*TEKS BACAAN:*
__________
Tol Trans-Jawa memberi kepercayaan diri bagi pertumbuhan ekonomi Indonesia. Di sisi lain, kondisi usaha mikro, kecil, dan menengah di sepanjang jalur nontol kian suram.
BREBES, KOMPAS Kompas menelusuri jalur nontol di pantai utara, sebagian pantai selatan Jawa Barat, dan jalur tengah Jawa Barat, dari Jumat hingga Rabu (8-13/6/2018), untuk melihat kondisi usaha mikro, kecil, dan menengah. Puluhan rumah makan dan usaha berbasis ekonomi kerakyatan gulung tikar dan terengah-engah bertahan.
Di jalur pantura Subang, Jabar, misalnya, Rumah Makan Srikandi yang dahulu melayani penumpang bus-bus umum dan pariwisata serta kendaraan pribadi gulung tikar. Aday (42), penjaga Rumah Makan Srikandi, mengatakan, sejak Jalan Tol Purwakarta-Cirebon difungsikan, pengunjung semakin jarang. Pada 2016, rumah makan itu ditutup dan dijual, tetapi belum laku juga.
”Banyak yang minat dan bertanya. Kebanyakan calo. Beberapa menginformasikan akan dibeli untuk dijadikan pabrik. Kalau dibuat rumah makan lagi, tidak akan laku,” kata Aday yang membuka warung makan semipermanen di pojok depan Rumah Makan Srikandi sejak 2016. Aday pun mulai bernasib serupa. Pendapatan kotor dari warung di masa mudik Lebaran 2016 mencapai Rp 3 juta per hari. Sejak tahun lalu, pendapatan Aday berkurang 50 persen.
Jalan tol juga berdampak pada perekonomian masyarakat di jalur tengah Bandung-Cirebon. Kusnadi (38), karyawan Tahu Bungkeng, Sumedang, Jawa Barat, mengatakan, sejak pemudik memilih lewat jalan tol, penjualan tahu turun. Sebelum ada jalan tol, rata-rata tahu terjual 300 ancak (43.200 potong tahu) per cabang setiap masa Lebaran. Setelah ada jalan tol, penjualan berkurang menjadi 60 ancak (8.640 potong tahu) per cabang setiap masa Lebaran. ”Kami tidak membuka cabang di area peristirahatan jalan tol. Jaraknya lumayan jauh dari Sumedang dan untuk memasok tahu ke sana butuh biaya tinggi,” ujarnya.
__________
*CUPLIKAN DATA:*
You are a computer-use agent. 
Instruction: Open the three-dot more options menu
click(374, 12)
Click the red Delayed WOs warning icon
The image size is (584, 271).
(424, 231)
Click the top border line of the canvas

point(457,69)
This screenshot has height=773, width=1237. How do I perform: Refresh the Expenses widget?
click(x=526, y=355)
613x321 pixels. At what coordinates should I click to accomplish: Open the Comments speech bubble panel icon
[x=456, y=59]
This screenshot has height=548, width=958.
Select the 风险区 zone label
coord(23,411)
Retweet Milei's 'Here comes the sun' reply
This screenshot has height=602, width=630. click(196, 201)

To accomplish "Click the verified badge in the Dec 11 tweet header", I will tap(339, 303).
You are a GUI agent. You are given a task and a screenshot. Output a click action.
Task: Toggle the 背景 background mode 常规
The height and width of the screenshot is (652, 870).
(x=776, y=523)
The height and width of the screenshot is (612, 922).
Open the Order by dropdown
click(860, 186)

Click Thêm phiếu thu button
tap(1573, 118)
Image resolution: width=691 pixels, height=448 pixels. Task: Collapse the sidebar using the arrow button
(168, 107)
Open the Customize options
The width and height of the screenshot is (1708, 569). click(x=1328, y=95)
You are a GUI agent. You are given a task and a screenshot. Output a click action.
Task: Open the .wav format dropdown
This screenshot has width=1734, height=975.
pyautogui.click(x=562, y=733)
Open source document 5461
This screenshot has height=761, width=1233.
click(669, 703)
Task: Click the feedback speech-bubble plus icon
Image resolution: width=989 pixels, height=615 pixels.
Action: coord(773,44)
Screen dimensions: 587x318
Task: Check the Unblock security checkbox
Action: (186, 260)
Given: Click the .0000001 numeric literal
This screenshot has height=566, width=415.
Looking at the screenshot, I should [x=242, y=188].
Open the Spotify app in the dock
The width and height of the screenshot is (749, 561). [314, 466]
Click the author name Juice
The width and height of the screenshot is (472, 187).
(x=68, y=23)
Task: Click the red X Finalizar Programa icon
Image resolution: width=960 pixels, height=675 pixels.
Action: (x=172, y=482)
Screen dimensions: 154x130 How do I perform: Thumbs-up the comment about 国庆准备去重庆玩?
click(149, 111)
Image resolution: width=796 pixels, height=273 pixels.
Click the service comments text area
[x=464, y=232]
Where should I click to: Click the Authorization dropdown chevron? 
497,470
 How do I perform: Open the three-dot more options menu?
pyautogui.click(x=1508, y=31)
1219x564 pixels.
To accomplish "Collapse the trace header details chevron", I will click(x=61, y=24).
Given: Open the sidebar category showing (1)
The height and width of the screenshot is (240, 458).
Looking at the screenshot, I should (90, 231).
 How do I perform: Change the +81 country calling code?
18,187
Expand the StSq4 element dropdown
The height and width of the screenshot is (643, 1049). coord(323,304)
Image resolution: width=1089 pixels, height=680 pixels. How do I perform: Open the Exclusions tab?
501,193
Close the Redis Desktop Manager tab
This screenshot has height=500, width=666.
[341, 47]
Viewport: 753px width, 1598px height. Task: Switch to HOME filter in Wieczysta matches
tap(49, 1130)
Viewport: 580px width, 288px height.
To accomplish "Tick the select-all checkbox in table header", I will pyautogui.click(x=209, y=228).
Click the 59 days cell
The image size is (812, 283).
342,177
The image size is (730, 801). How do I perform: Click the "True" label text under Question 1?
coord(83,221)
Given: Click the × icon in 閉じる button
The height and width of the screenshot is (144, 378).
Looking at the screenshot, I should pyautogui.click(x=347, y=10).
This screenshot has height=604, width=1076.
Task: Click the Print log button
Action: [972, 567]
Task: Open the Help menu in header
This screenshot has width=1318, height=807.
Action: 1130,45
__________
*SOAL LATIHAN:*
• A. Menurut teks bacaan, pada tahun berapa Rumah Makan Srikandi ditutup dan dijual?
• B. Salin bagian teks bacaan antara "Tol Trans-Jawa memberi" dan "dan terengah-engah bertahan.", termasuk kedua bagian itu.
Baris-baris data di atas tidak diperlukan.

*KUNCI JAWABAN:*
• A. Pada 2016.

• B.
Tol Trans-Jawa memberi kepercayaan diri bagi pertumbuhan ekonomi Indonesia. Di sisi lain, kondisi usaha mikro, kecil, dan menengah di sepanjang jalur nontol kian suram.
BREBES, KOMPAS Kompas menelusuri jalur nontol di pantai utara, sebagian pantai selatan Jawa Barat, dan jalur tengah Jawa Barat, dari Jumat hingga Rabu (8-13/6/2018), untuk melihat kondisi usaha mikro, kecil, dan menengah. Puluhan rumah makan dan usaha berbasis ekonomi kerakyatan gulung tikar dan terengah-engah bertahan.